### EXERCISE DATA:
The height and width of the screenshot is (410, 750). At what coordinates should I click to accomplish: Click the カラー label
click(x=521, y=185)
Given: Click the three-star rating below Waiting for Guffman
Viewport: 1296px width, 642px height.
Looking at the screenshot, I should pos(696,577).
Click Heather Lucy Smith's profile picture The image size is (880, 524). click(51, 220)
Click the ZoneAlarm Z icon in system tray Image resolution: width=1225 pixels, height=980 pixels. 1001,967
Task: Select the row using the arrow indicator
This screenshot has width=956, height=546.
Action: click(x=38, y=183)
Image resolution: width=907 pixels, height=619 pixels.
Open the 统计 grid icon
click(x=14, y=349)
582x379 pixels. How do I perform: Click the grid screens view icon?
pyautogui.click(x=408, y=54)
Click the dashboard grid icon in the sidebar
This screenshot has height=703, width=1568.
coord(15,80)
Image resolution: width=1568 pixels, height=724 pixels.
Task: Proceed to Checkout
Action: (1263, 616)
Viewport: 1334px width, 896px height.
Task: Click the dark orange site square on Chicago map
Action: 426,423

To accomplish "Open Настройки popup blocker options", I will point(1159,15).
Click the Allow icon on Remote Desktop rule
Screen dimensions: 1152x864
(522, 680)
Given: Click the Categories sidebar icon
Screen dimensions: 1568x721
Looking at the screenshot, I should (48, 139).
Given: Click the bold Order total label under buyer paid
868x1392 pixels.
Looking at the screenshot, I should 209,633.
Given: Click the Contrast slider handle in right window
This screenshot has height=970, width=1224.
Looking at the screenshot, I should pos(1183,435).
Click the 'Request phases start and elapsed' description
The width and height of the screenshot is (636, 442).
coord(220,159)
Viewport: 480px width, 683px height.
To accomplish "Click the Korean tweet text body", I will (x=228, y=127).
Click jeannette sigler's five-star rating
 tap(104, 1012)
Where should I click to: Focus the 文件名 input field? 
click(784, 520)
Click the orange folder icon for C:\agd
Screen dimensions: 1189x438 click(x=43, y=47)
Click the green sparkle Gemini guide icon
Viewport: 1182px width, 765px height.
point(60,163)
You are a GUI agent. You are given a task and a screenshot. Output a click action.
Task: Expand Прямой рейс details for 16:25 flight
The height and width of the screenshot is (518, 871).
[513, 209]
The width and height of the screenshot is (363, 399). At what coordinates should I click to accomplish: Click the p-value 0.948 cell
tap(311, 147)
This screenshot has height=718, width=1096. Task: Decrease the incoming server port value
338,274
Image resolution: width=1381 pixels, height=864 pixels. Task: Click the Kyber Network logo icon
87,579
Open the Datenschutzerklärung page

### WHAT THE TASK ASKS:
Starting with the line that holds "Given: Click the three-star" and ending with the line that holds "Click the dashboard grid icon in the sidebar", retype every line in the data above exactly, and nothing else.

### EXPECTED ANSWER:
Given: Click the three-star rating below Waiting for Guffman
Viewport: 1296px width, 642px height.
Looking at the screenshot, I should pos(696,577).
Click Heather Lucy Smith's profile picture The image size is (880, 524). click(51, 220)
Click the ZoneAlarm Z icon in system tray Image resolution: width=1225 pixels, height=980 pixels. 1001,967
Task: Select the row using the arrow indicator
This screenshot has width=956, height=546.
Action: click(x=38, y=183)
Image resolution: width=907 pixels, height=619 pixels.
Open the 统计 grid icon
click(x=14, y=349)
582x379 pixels. How do I perform: Click the grid screens view icon?
pyautogui.click(x=408, y=54)
Click the dashboard grid icon in the sidebar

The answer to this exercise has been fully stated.